__EXERCISE DESCRIPTION__.
Return the following from the records below: each line, word for word, starting with the line that contains "Click the ok18 file row to select it" and going on through the line that contains "Click the greyed-out octagon start icon", with nothing outside that range.

__DATA RECORDS__.
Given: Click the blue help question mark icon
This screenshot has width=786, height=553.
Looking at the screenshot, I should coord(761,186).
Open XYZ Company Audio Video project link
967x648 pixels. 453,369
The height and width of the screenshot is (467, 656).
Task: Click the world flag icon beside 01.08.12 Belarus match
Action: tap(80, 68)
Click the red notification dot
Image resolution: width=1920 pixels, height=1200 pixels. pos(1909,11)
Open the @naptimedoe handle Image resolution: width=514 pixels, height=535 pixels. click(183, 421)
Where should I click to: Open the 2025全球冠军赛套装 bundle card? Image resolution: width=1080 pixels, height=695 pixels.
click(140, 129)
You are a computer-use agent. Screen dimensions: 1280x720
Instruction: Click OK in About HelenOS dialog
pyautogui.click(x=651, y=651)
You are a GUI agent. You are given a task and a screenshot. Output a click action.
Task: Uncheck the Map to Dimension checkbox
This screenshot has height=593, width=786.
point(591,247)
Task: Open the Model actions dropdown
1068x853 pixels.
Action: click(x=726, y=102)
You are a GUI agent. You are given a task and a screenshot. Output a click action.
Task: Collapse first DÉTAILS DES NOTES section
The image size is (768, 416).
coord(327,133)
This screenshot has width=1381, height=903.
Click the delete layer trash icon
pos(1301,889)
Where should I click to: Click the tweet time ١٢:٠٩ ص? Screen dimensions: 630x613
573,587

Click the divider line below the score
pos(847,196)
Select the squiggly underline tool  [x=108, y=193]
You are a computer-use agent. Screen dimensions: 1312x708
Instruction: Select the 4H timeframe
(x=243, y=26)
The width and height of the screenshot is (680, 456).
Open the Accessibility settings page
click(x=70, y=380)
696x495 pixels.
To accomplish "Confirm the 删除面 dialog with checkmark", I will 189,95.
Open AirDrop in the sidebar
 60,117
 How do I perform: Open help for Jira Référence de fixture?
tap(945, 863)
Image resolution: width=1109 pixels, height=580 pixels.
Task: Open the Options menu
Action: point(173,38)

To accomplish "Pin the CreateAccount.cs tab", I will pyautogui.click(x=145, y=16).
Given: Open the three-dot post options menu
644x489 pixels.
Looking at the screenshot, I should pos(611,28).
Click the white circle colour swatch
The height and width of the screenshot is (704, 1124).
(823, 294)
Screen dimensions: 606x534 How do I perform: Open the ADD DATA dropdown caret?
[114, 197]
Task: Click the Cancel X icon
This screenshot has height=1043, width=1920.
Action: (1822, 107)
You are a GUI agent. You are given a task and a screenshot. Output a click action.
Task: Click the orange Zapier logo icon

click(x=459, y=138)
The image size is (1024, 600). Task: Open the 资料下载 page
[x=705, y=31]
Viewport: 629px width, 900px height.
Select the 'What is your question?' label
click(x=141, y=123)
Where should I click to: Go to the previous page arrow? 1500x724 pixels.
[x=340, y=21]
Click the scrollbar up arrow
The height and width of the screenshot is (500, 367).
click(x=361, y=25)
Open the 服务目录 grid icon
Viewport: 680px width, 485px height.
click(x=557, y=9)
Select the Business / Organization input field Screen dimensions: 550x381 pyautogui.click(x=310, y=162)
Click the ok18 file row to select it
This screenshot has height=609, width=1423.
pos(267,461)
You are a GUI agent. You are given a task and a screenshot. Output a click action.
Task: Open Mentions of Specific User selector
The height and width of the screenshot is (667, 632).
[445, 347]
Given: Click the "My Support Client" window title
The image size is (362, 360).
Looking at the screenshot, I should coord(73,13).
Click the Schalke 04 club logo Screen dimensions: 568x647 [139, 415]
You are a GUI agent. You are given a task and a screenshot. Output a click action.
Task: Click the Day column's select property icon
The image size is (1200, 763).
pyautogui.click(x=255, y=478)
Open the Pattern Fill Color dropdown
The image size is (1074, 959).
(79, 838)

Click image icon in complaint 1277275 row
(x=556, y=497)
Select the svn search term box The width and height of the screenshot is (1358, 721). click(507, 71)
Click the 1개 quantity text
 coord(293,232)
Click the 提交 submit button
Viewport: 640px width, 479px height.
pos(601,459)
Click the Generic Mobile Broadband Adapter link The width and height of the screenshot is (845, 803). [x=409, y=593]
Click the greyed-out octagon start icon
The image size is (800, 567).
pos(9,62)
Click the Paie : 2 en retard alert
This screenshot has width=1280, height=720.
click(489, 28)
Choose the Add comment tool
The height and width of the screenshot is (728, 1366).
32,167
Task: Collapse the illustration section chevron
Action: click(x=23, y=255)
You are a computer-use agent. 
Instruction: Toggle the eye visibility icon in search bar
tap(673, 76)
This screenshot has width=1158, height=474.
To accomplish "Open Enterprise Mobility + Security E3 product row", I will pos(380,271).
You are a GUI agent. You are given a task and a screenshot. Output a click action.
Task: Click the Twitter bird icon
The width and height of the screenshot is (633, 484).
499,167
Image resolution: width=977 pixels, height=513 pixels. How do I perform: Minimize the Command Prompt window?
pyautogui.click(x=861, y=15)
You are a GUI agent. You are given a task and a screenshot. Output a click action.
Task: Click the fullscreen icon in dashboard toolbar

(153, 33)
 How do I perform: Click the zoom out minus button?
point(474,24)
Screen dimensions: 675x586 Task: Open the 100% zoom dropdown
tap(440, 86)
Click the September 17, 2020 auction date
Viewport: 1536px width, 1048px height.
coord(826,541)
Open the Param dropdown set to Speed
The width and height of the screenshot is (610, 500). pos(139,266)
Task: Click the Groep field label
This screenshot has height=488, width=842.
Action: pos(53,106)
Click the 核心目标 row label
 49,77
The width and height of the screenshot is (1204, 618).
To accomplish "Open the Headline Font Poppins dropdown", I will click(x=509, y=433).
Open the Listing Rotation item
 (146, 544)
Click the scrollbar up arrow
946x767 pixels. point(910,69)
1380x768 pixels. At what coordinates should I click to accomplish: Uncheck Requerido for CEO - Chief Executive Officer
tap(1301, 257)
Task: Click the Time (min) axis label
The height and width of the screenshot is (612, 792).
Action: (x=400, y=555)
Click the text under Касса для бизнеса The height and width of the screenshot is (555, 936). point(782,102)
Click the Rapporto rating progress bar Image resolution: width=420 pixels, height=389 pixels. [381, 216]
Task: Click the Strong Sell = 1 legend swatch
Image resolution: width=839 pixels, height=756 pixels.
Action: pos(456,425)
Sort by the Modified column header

__RESPONSE AREA__.
Click the ok18 file row to select it
This screenshot has height=609, width=1423.
pos(267,461)
You are a GUI agent. You are given a task and a screenshot. Output a click action.
Task: Open Mentions of Specific User selector
The height and width of the screenshot is (667, 632).
[445, 347]
Given: Click the "My Support Client" window title
The image size is (362, 360).
Looking at the screenshot, I should coord(73,13).
Click the Schalke 04 club logo Screen dimensions: 568x647 [139, 415]
You are a GUI agent. You are given a task and a screenshot. Output a click action.
Task: Click the Day column's select property icon
The image size is (1200, 763).
pyautogui.click(x=255, y=478)
Open the Pattern Fill Color dropdown
The image size is (1074, 959).
(79, 838)

Click image icon in complaint 1277275 row
(x=556, y=497)
Select the svn search term box The width and height of the screenshot is (1358, 721). click(507, 71)
Click the 1개 quantity text
 coord(293,232)
Click the 提交 submit button
Viewport: 640px width, 479px height.
pos(601,459)
Click the Generic Mobile Broadband Adapter link The width and height of the screenshot is (845, 803). [x=409, y=593]
Click the greyed-out octagon start icon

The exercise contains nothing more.